The Mode 1 row by row method is also used when the ForceMode1Processing field is set to Yes.
Be aware that some characters in column names, like \ / - _ . : ; ( ) & $ may cause errors when processing the data. Also backslashes \ in the data, which are usually used to escape characters in strings, may cause errors when processing the JSON.
Version 7 Note
Diverting from what is shown in the video, I was able to remove almost all the flow actions in the "Match new and existing data key values then batch update" scope after replicating their functions in the scripts themselves. The flow now goes directly from the "SelectGenerateData" action to the "Run script Update Excel rows" action and the script handles matching up the UpdatedData JSON keys/field names to the destination table headers.
Also version 7 changes the primary key set up in the SelectGenerateData and changes the logic for skipping cell value updates & blanking out cell values.

■ Tasks to complete
1. Answer these questions using the text on batch updating Excel rows.
(a) Which field setting also causes the Mode 1 row by row method to be used?
(b) What characters in the data may cause errors when the JSON is processed?
(c) In version 7, which action does the flow go to directly from the "SelectGenerateData" action?
2. According to the text on batch updating Excel rows, why could almost all the flow actions in the "Match new and existing data key values then batch update" scope be removed in version 7?
The data that follows comes from a different source than the text on batch updating Excel rows.

■ Provided data
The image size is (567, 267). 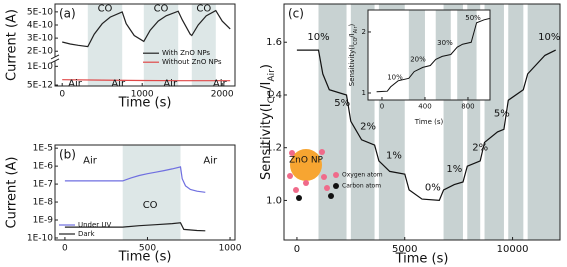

■ Responses by item number
1.
(a) The ForceMode1Processing field set to Yes.
(b) Backslashes (\).
(c) The "Run script Update Excel rows" action.

2. Their functions were replicated in the scripts themselves. The script now handles matching the UpdatedData JSON keys/field names to the destination table headers, so those flow actions are no longer needed.